Existe um pouco de mim que se perde nas entranhas das palavras...
... um pouco de mim que se dilui nas vísceras do tempo
Um pouco de mim que se derrama sobre o Céu ao encalço das estrelas
Aqueles diamantes que reluzem no breu ultrajante de minha ignorância

Existem resíduos de mim no coração de algumas moças...
Imagens translúcidas de um coração acostumado a fugas
Existe uma dose de mim no olhar dessas ilusões encarnadas
Uma dose entorpecente que as faz indiferentes ao meu sacrifício
Existem pedaços de mim espalhados no santuário feminil lascivo e cândido
Onde alguns homens se concentram...

Existem sombras de mim na existência intrigante de Deus...
E uma cruz em meu caminho, ao pé da qual dormem meus sonhos...
Sonhos crucificados, por altivos e imensos...
Existe uma voz em mim que não cala, uma voz enlouquecida...
A que indaga de Deus acerca das qualidades que o tornam soberano
Onipresente, Onisciente e Onipotente – tudo rima com ausente...
E a ausência de Deus é um pedaço de mim que se esvai...
... Que se esvai nos abismos de minha alma endoidecida...
Como disse o eminente filósofo alemão, “Deus está morto”
E a morte de Deus é a morte da eterna esperança humana:
A esperança de compreender e recriar o Amor.

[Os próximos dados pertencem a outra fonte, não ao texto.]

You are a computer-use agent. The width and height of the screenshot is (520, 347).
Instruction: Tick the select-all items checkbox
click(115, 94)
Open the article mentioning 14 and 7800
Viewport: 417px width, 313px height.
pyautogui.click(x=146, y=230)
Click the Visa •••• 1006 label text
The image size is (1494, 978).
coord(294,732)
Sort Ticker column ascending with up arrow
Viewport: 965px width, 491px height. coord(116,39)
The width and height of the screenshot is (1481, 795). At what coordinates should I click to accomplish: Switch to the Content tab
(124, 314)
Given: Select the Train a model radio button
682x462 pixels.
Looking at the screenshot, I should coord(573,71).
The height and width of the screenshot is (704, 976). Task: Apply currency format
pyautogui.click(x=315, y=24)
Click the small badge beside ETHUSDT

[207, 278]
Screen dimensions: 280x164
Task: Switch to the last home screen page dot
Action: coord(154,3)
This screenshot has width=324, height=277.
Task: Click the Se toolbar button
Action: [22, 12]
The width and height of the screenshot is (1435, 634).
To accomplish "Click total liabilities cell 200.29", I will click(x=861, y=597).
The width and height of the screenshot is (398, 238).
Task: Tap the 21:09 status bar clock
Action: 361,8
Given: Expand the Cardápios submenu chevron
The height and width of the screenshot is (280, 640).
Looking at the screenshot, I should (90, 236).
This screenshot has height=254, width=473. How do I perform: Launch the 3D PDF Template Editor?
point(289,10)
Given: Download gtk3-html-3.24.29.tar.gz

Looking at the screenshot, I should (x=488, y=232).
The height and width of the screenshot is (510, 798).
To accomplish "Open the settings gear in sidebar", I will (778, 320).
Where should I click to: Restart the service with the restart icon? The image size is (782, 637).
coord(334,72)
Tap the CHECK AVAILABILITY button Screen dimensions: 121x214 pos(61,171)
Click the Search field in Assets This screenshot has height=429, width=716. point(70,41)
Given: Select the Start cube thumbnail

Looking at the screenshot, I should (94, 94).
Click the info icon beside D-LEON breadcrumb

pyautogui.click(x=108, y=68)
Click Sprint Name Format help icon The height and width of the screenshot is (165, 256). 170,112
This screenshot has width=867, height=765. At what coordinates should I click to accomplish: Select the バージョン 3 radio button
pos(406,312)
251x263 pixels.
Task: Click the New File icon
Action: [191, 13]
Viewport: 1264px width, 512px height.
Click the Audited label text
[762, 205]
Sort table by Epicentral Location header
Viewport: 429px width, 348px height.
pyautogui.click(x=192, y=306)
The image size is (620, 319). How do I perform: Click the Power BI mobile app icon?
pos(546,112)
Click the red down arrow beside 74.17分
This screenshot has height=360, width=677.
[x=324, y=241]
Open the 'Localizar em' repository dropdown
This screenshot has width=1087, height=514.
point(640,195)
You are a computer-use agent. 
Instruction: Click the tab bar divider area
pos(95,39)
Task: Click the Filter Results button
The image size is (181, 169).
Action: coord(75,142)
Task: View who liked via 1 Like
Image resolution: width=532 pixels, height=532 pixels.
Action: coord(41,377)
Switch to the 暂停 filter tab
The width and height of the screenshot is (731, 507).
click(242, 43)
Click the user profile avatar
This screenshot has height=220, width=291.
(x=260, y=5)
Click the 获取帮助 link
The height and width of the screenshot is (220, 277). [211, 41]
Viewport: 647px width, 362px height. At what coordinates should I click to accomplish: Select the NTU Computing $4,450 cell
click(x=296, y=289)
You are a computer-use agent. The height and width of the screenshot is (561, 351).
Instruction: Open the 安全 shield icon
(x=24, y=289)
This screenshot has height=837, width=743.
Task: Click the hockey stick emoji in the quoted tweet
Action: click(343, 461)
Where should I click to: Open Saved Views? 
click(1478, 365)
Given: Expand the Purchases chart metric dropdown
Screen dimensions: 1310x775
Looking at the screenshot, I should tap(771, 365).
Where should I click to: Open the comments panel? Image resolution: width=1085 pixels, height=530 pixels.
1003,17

Se Deus está morto – ou sempre esteve morto,
... Existem lembranças de mim enterradas em corações
Que pulsam numa cova funda...
Existe de mim um pouco que se dissipa em cada instante
E minha respiração denuncia minha morte
E estar vivo é simplesmente conseqüência do nascimento
E Deus, a existência, o infinito, o sonho e o Amor...
São fantasmas que nos assombram durante o sono da morte
Existe um eu de mim no outro de cada um...

Mas em mim só existe o vácuo de um cosmo imaginário...
E se lanço olhares sobre a bela jovem que me oferta atenção,
São todos furtivos, retraídos, silentes...
Porque existe de mim um pouco que é indigno, que é sofrível
Existe em mim a morte e a vida, num enlace anímico
E minha alma exala aromas indecifráveis, incompreensíveis, imperceptíveis
... Aromas de um túmulo de vida
E no útero da morte jaz a visceral razão para viver:
O Amor sempre esteve antes do homem: é uma ausência que o preenche,
Existe de mim poeiras de uma plenitude indizível do amor,
E este Amor nunca nascera, foi abortado no ventre dos Céus;
E minha alma é um aborto de um Deus que é morto.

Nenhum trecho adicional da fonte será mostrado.